Task directions
In the entries below, identify every line with the string "agent" and copy it.

---- Records for this task

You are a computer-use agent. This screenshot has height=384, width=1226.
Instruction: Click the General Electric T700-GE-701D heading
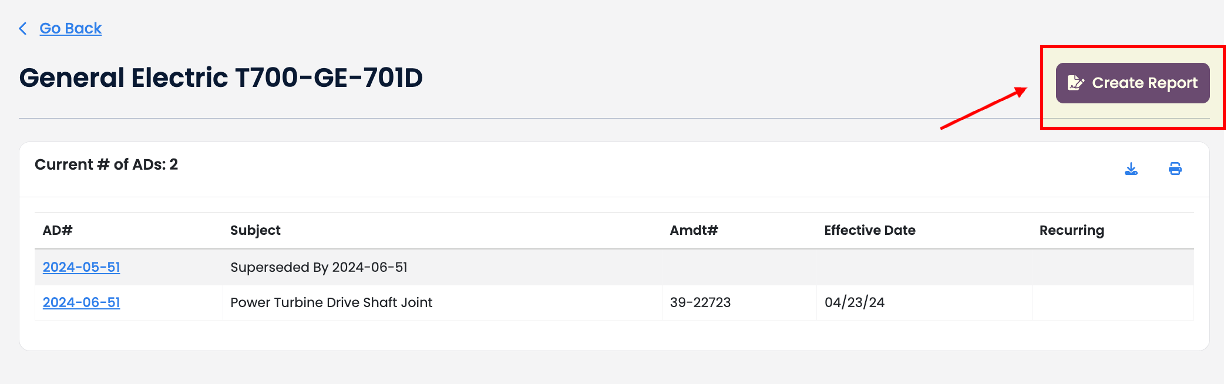pos(221,77)
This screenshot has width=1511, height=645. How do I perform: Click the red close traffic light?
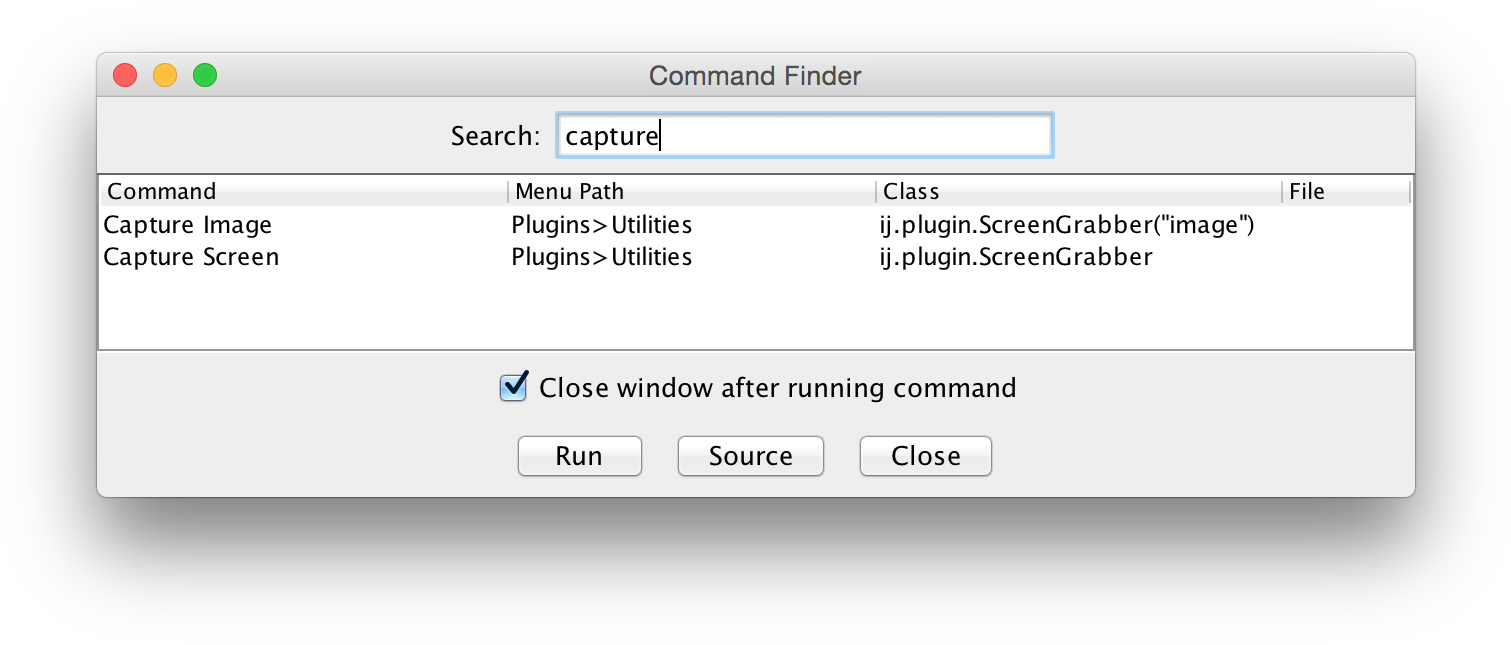[124, 74]
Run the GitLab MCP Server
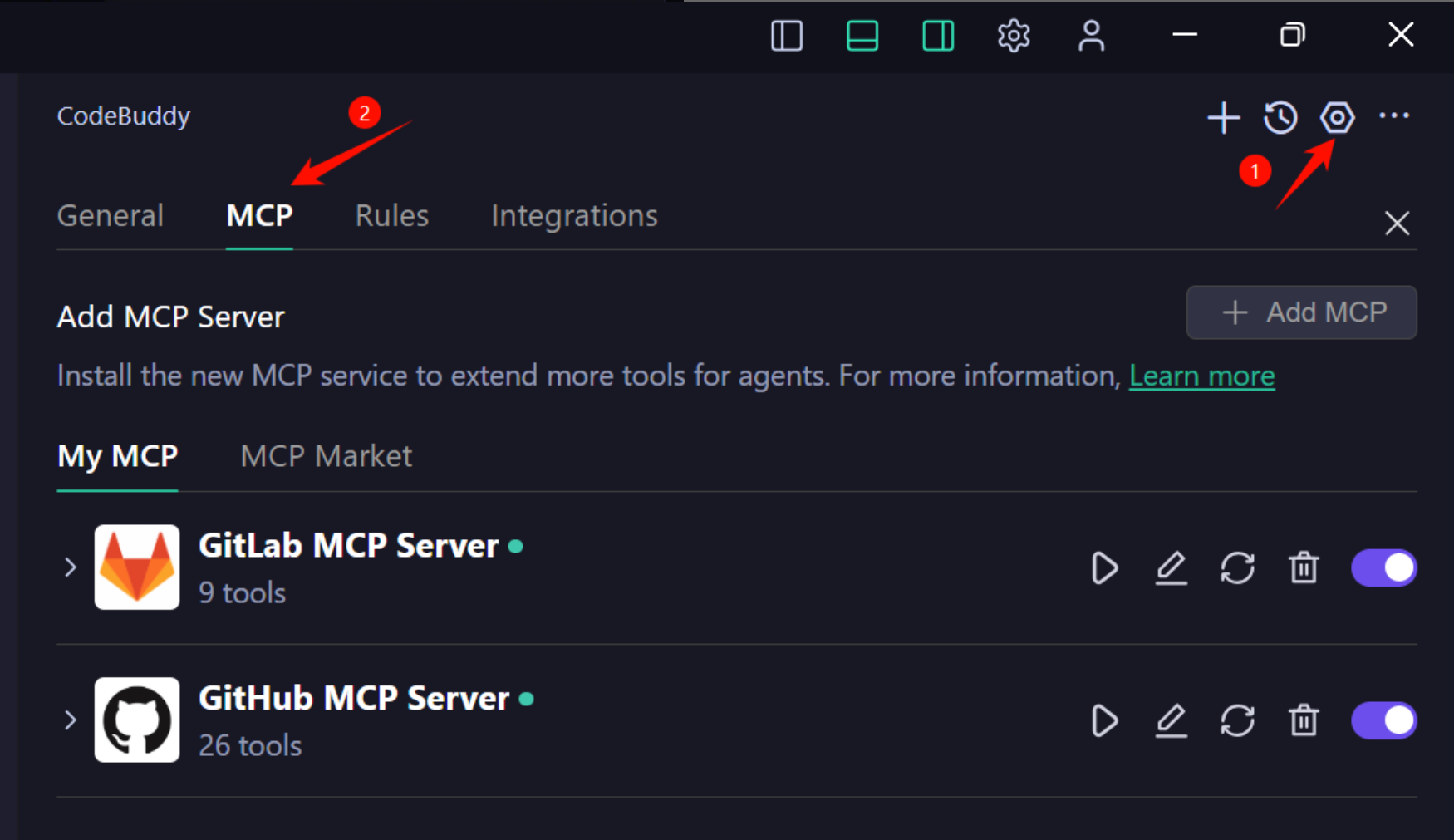Image resolution: width=1454 pixels, height=840 pixels. 1104,568
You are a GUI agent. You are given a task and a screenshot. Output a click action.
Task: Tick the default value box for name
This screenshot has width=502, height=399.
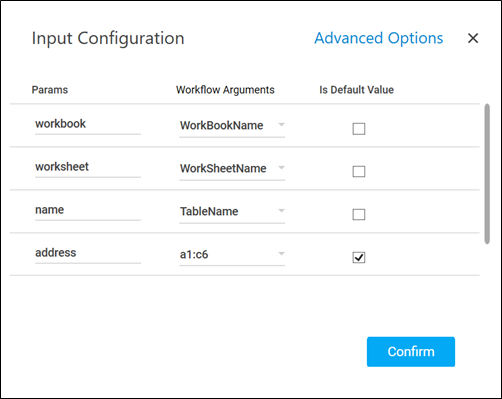[359, 214]
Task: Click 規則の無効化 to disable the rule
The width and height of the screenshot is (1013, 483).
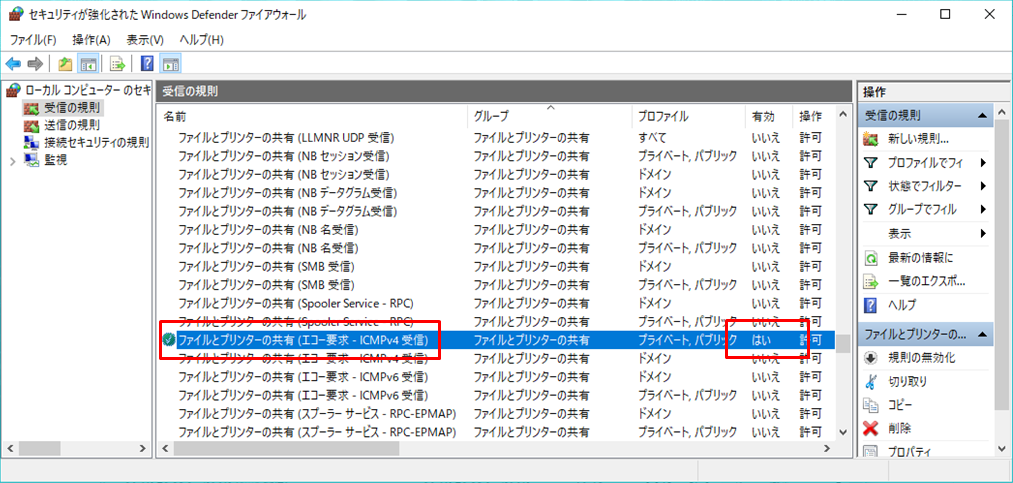Action: pyautogui.click(x=921, y=358)
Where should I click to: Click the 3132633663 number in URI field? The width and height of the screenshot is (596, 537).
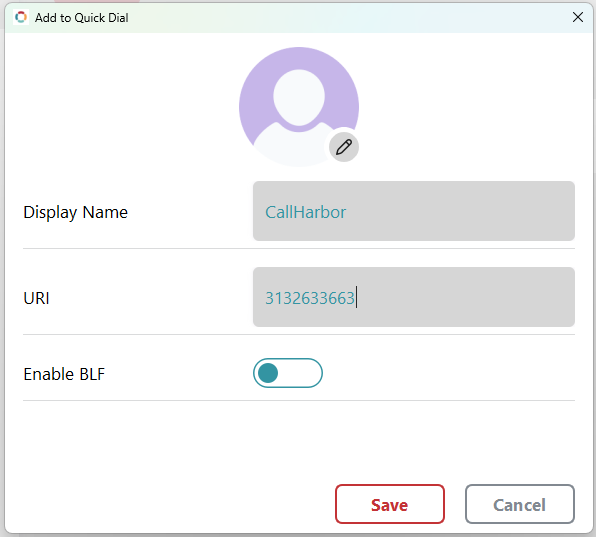coord(310,298)
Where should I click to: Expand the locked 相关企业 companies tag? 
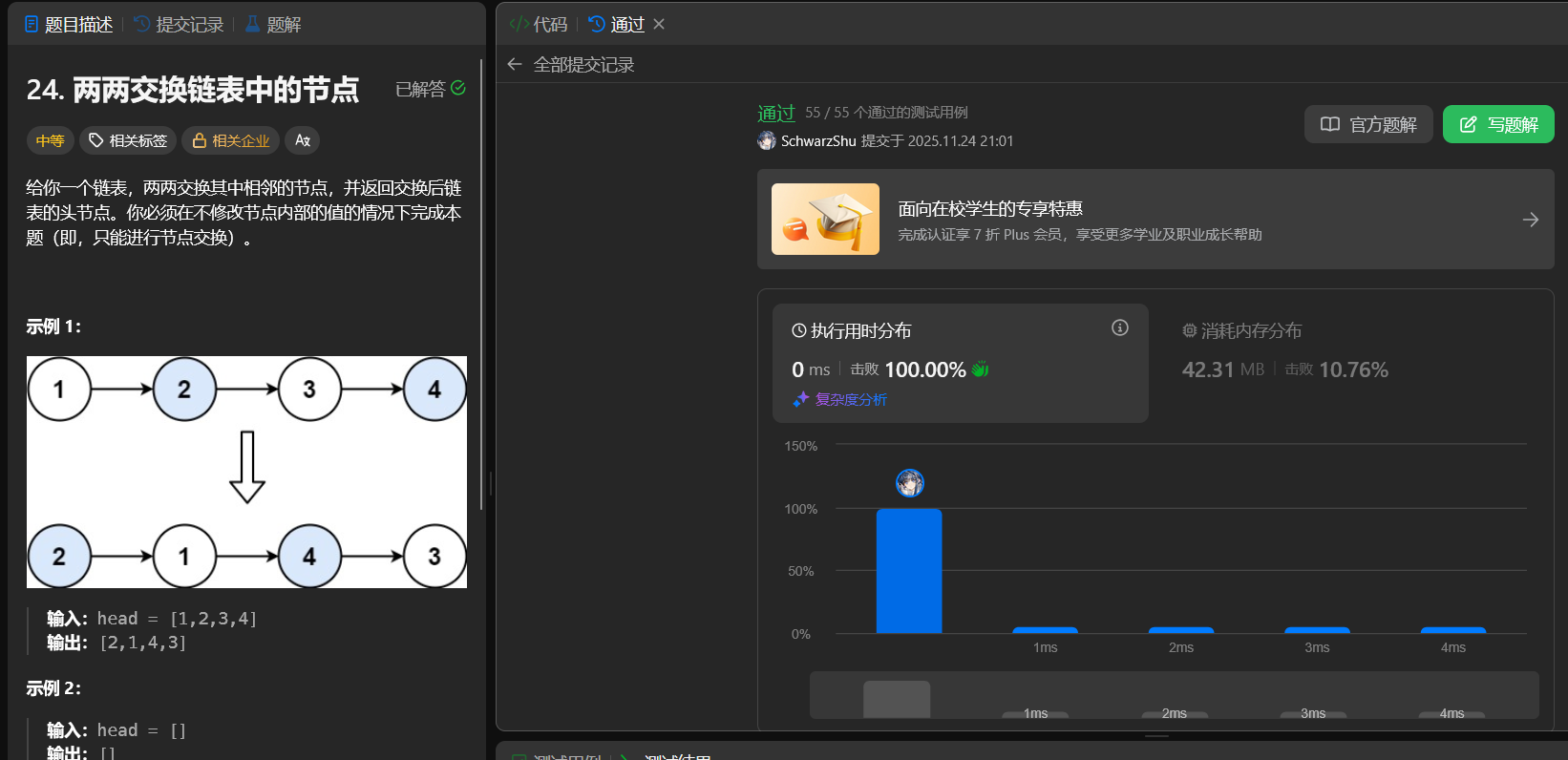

--------

Result of this task
You are a computer-use agent. This screenshot has height=384, width=1226.
You are a GUI agent. You are given a task and a screenshot. Output a click action.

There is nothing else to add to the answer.